Gina Marocci

A nossa viagem pela história da urbanização do Campo Grande carece de informações em mapas ou levantamentos fotográficos que mostrem com mais clareza o processo de ocupação do envoltório da praça. O que temos acerca do largo são fotografias do final do século XIX e início do século XX que nos dão uma indicação, mesmo que incompleta, da paulatina ocupação da área bem como das características arquitetônicas das edificações.

A fotografia mais antiga é da década de 1870, de autoria do suíço Guilherme Gaensly que, após aprendizado com o fotógrafo alemão Alberto Henschel, abriu um estúdio em Salvador em 1871. Na fotografia, Gaensly se posiciona no início da atual Avenida Araújo Pinho e podemos conferir que o Campo Grande era apenas um largo retangular com arborização em um dos lados, esta por iniciativa dos anglicanos que moravam na região.

Podemos observar casas térreas e sobrados entre a vegetação e lampiões que faziam parte da iluminação pública. Na fotografia atual, as árvores, antigas e novas, tomam conta da paisagem.

Do lado esquerdo da fotografia, três sobrados, que estão bastante modificados, indicam a divisão de lotes ainda com construções que ocupam a testada do terreno, sem recuo frontal ou lateral, com platibandas que coroam as fachadas.


À esquerda, vista geral do Campo Grande (c. 1870, Gaensly) e vista atual (Google maps, 2022)

Na região ocupada atualmente pelo Teatro Castro Alves e pela Concha Acústica, havia duas construções com características arquitetônicas da segunda metade do século XIX: porão alto; jardins frontais; janelas envidraçadas. Em ambas, a fachada principal era de oitão, ou seja, apresentava a inclinação das águas do telhado.

As duas casas tinham as fachadas ricamente ornamentadas, e o sobrado era residência do médico soteropolitano e professor da Faculdade de Medicina da Bahia, Antônio Pacífico Pereira (1846-1922).  

Na fotografia de Lindemann e Gaensly vemos um terceiro edifício, na esquina com a Avenida Leovigildo Filgueiras, onde funcionava o Hôtel des Étrangers.


Edificações do Campo Grande (c. 1890, Lindemann e Gaensly) e o Teatro Castro Alves (Google maps, 2022).

Num dos lados maiores do largo, casas de porão alto e uma imponente construção térrea, com jardim frontal e implantada no centro de um grande lote, foram registradas em outra fotografia de Gaensly, na qual podemos ver os lampiões sobre um estreito passeio e a falta de pavimentação do caminho á frente das construções.

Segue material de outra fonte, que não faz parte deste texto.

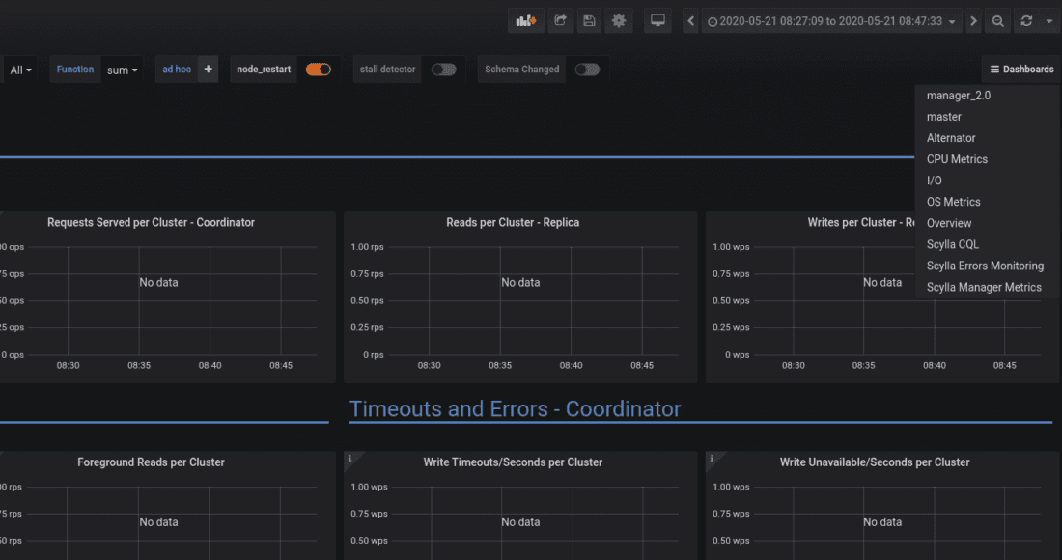Open the Share dashboard icon
Screen dimensions: 1062x560
(560, 20)
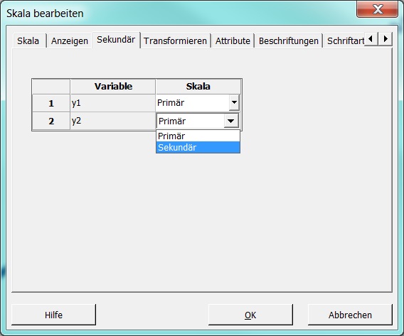Image resolution: width=404 pixels, height=336 pixels.
Task: Open the Skala dropdown arrow for y1
Action: click(234, 103)
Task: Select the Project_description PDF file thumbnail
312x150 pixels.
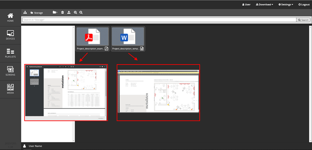Action: tap(92, 39)
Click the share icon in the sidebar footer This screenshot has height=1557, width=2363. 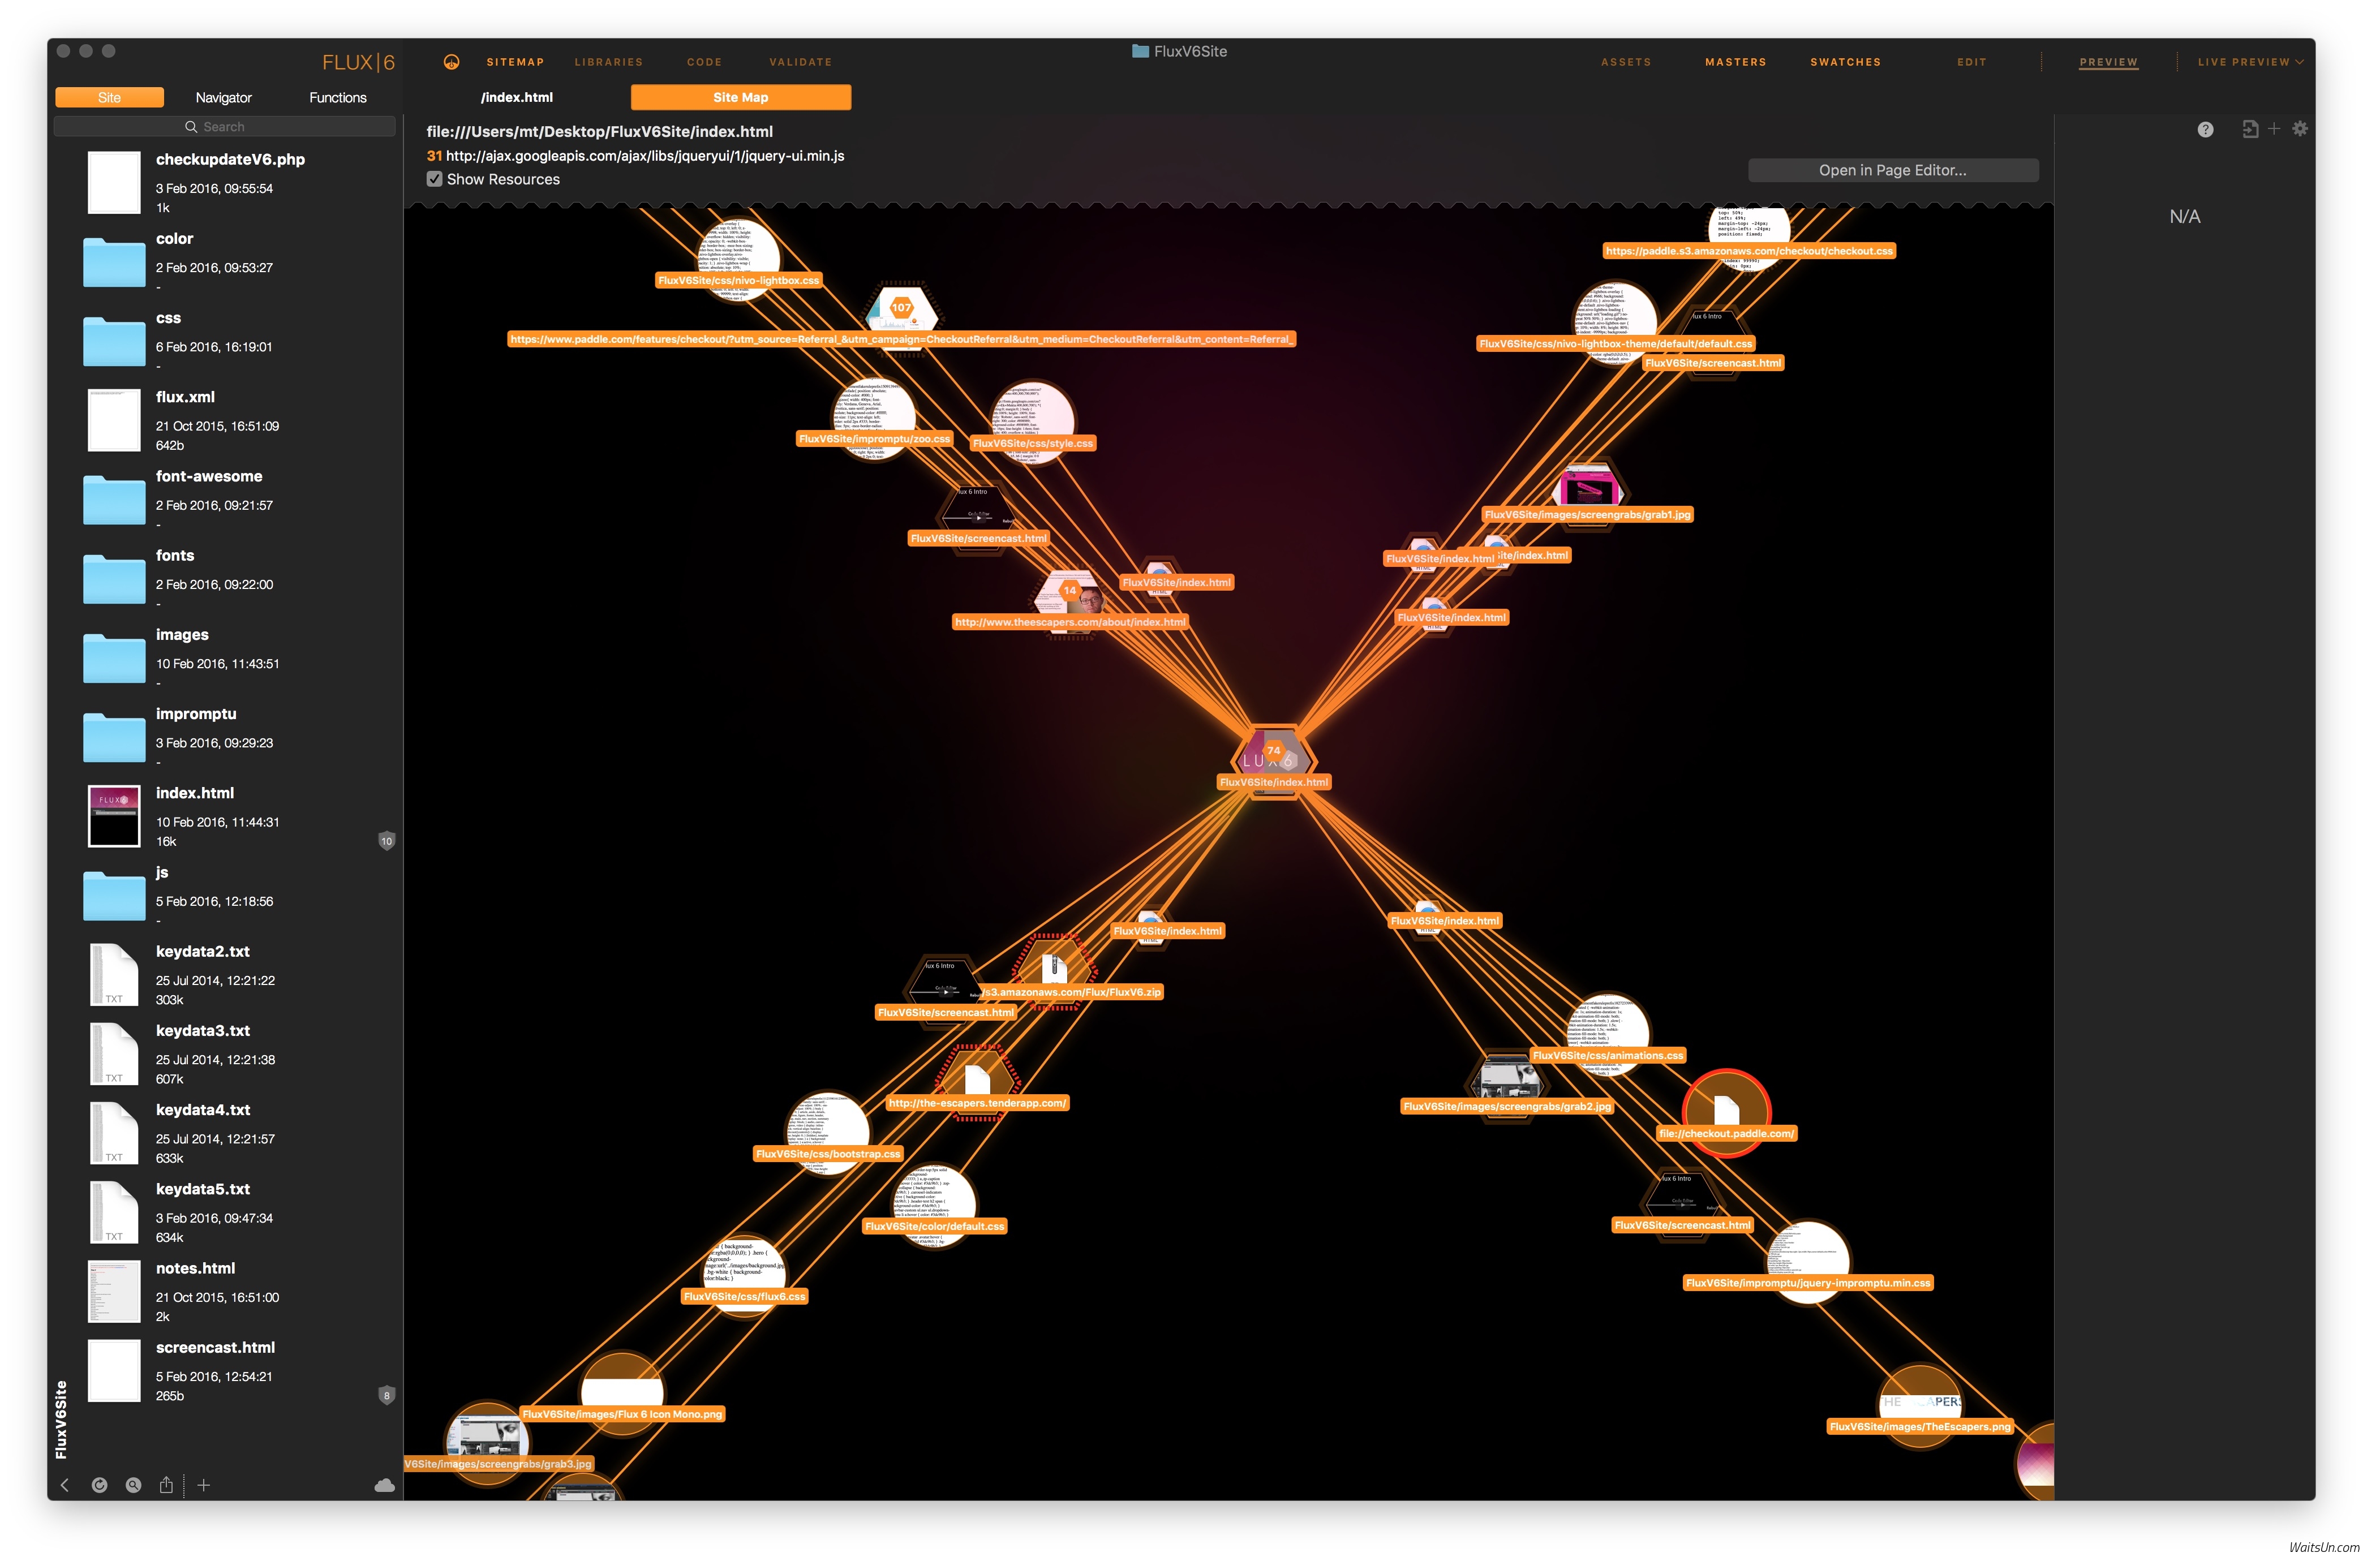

Neste lote, em 1941 foi inaugurado o Clube Carnavalesco Cruz Vermelha, cujo edifício eclético abriga hoje a Fundação João Fernandes da Cunha.

Os sobrados deram lugar ao Hotel da Bahia, uma iniciativa do governador Octávio Mangabeira, que o inaugurou em 1952. Projetado pelos arquitetos Diógenes Rebouças e Paulo Antunes Ribeiro, grandes expoentes da arquitetura moderna brasileira, foi tombado pelo Instituto do Patrimônio Artístico e Cultura da Bahia em 2010.


Edificações do Campo Grande (c. 1870, Gaensly) e o perfil atual (Google maps, 2022)

Defronte a esses edifícios havia, até 1975, o único exemplar de arquitetura religiosa no local: a primeira capela da igreja Episcopal Anglicana do Brasil em Salvador, inaugurada em 1853. No seu lugar foi construído o Edifício Britania Mansion.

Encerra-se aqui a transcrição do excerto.